## Instruction
Copy out the rows below verbatim, from the line with "Task: Click the '2 rows in set' summary" to the line with "tap(1251, 145)", with both of those lines included. Give only those lines.

(Extracted data entries)
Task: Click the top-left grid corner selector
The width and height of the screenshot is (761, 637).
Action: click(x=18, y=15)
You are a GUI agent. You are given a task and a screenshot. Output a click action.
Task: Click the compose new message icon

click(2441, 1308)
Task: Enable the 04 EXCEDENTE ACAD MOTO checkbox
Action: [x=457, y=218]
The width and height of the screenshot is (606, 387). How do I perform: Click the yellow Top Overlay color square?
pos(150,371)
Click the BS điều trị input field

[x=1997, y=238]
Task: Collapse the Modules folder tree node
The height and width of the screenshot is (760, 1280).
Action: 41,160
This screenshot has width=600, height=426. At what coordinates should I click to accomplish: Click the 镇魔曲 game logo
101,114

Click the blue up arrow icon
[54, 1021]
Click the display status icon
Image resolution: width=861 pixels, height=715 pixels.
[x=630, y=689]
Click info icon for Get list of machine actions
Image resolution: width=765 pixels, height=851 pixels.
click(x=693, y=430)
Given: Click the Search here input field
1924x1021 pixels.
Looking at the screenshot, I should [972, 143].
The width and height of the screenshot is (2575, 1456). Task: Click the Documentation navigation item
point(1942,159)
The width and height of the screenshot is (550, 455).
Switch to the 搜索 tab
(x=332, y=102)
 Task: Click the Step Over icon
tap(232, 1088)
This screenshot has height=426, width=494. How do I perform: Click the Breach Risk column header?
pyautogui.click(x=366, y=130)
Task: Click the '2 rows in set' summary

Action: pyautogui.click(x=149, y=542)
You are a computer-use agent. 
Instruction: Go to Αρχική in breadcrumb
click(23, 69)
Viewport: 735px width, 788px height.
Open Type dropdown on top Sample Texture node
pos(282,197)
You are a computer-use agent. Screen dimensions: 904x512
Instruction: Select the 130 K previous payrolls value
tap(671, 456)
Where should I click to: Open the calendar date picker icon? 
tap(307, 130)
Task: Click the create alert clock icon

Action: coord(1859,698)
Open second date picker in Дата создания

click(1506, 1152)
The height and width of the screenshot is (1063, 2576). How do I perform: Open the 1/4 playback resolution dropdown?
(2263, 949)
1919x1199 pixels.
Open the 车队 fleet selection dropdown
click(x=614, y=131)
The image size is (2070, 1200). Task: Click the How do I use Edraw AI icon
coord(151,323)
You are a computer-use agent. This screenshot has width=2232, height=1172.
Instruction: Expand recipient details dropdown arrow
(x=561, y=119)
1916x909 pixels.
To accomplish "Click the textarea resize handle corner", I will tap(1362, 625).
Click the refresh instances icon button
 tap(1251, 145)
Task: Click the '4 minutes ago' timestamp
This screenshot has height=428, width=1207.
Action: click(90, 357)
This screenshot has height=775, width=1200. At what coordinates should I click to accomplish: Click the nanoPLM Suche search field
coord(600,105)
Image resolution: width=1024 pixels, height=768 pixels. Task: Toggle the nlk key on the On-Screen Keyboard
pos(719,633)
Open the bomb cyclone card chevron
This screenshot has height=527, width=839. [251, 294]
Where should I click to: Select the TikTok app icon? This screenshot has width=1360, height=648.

## Response for this exercise
Task: Click the '2 rows in set' summary

Action: pyautogui.click(x=149, y=542)
You are a computer-use agent. 
Instruction: Go to Αρχική in breadcrumb
click(23, 69)
Viewport: 735px width, 788px height.
Open Type dropdown on top Sample Texture node
pos(282,197)
You are a computer-use agent. Screen dimensions: 904x512
Instruction: Select the 130 K previous payrolls value
tap(671, 456)
Where should I click to: Open the calendar date picker icon? 
tap(307, 130)
Task: Click the create alert clock icon

Action: coord(1859,698)
Open second date picker in Дата создания

click(1506, 1152)
The height and width of the screenshot is (1063, 2576). How do I perform: Open the 1/4 playback resolution dropdown?
(2263, 949)
1919x1199 pixels.
Open the 车队 fleet selection dropdown
click(x=614, y=131)
The image size is (2070, 1200). Task: Click the How do I use Edraw AI icon
coord(151,323)
You are a computer-use agent. This screenshot has width=2232, height=1172.
Instruction: Expand recipient details dropdown arrow
(x=561, y=119)
1916x909 pixels.
To accomplish "Click the textarea resize handle corner", I will tap(1362, 625).
Click the refresh instances icon button
 tap(1251, 145)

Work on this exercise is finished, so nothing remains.